_What is required_: In the entries below, copy only the lines from the one that contains "The image size" through the last line, exactly, and omit any pictures.

# # # # # # #

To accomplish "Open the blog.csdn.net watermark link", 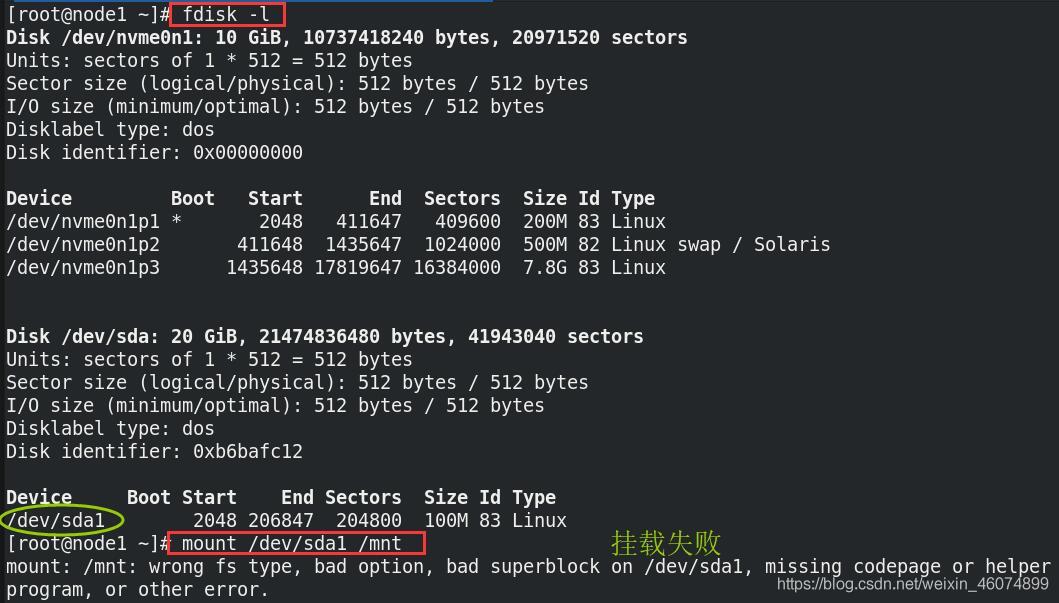I will (x=912, y=584).
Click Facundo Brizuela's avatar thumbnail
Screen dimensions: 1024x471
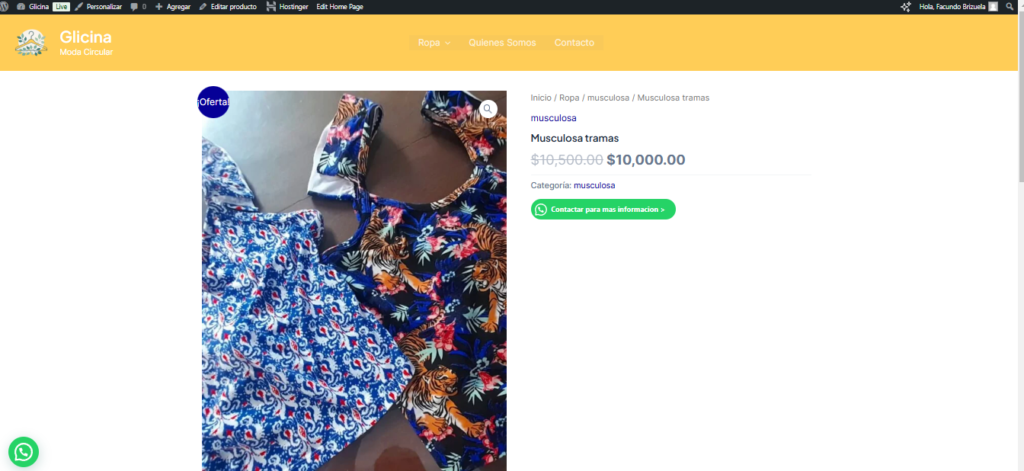pos(993,6)
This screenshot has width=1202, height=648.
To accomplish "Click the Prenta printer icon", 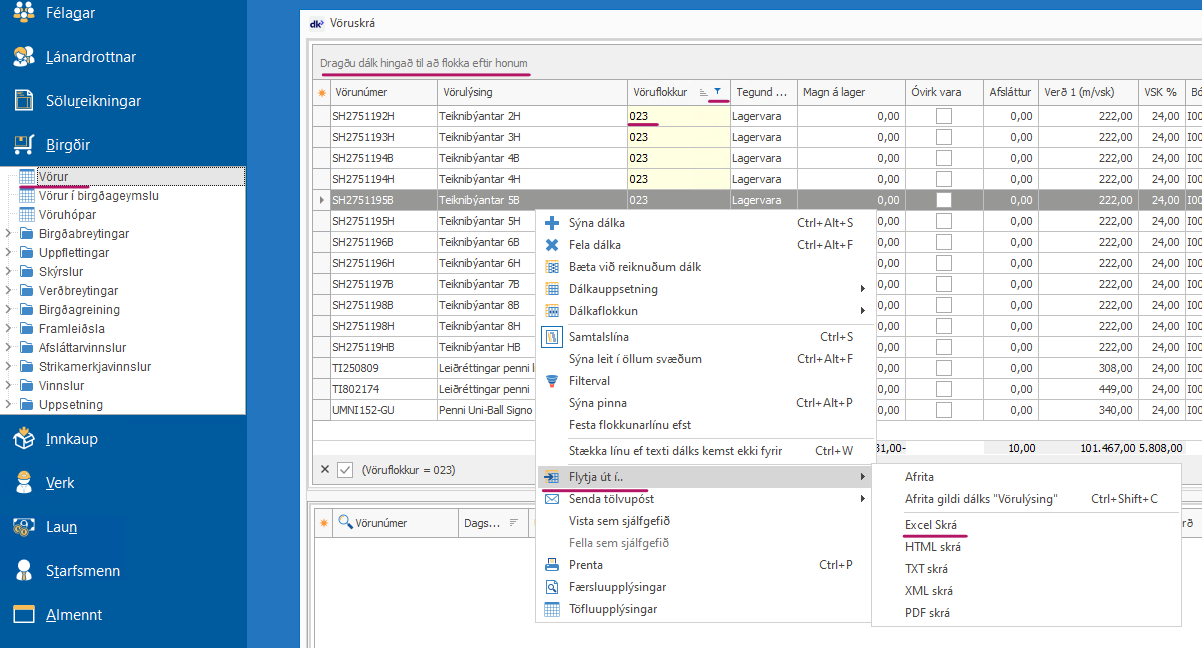I will pos(551,565).
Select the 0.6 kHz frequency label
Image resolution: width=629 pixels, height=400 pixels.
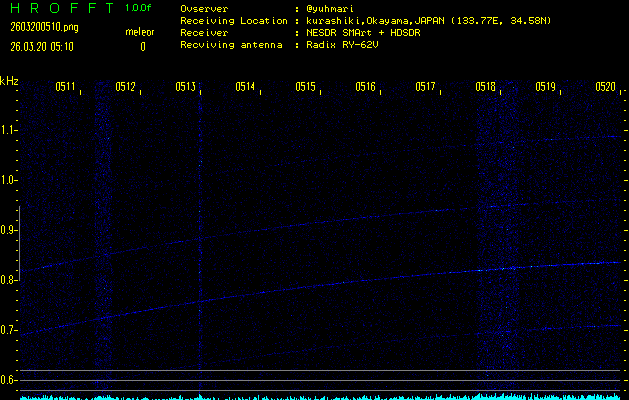pyautogui.click(x=9, y=380)
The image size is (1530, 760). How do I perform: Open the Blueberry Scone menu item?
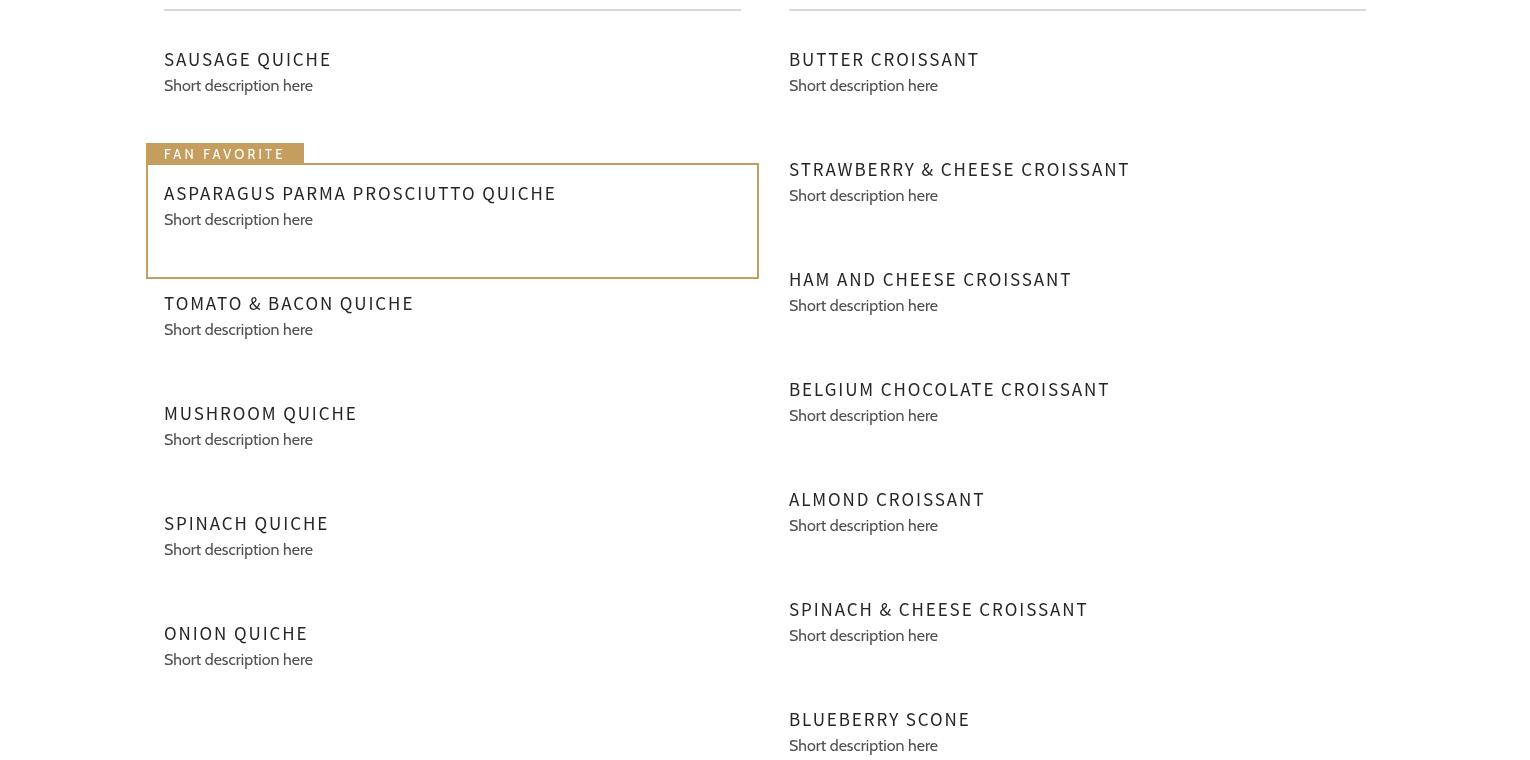(x=879, y=720)
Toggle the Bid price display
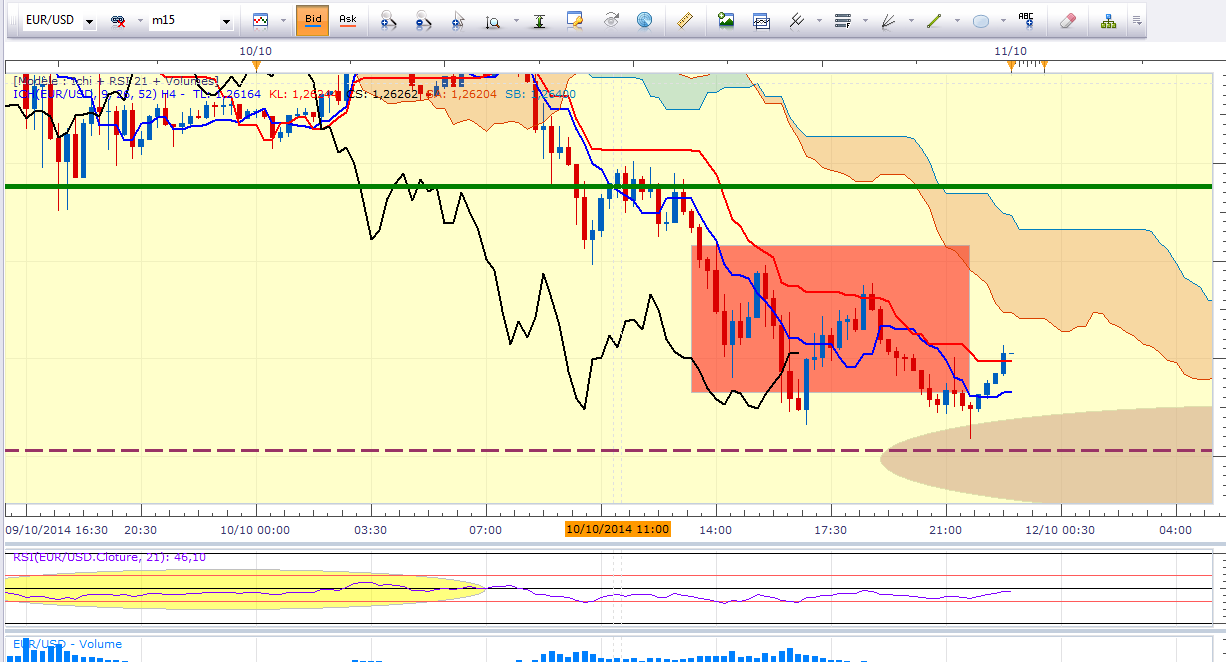This screenshot has width=1226, height=662. coord(313,20)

# # # # # # #

_Solution for this task_:
The image size is (1530, 760). How do I perform: Open the Blueberry Scone menu item?
(x=879, y=720)
Toggle the Bid price display
This screenshot has width=1226, height=662. coord(313,20)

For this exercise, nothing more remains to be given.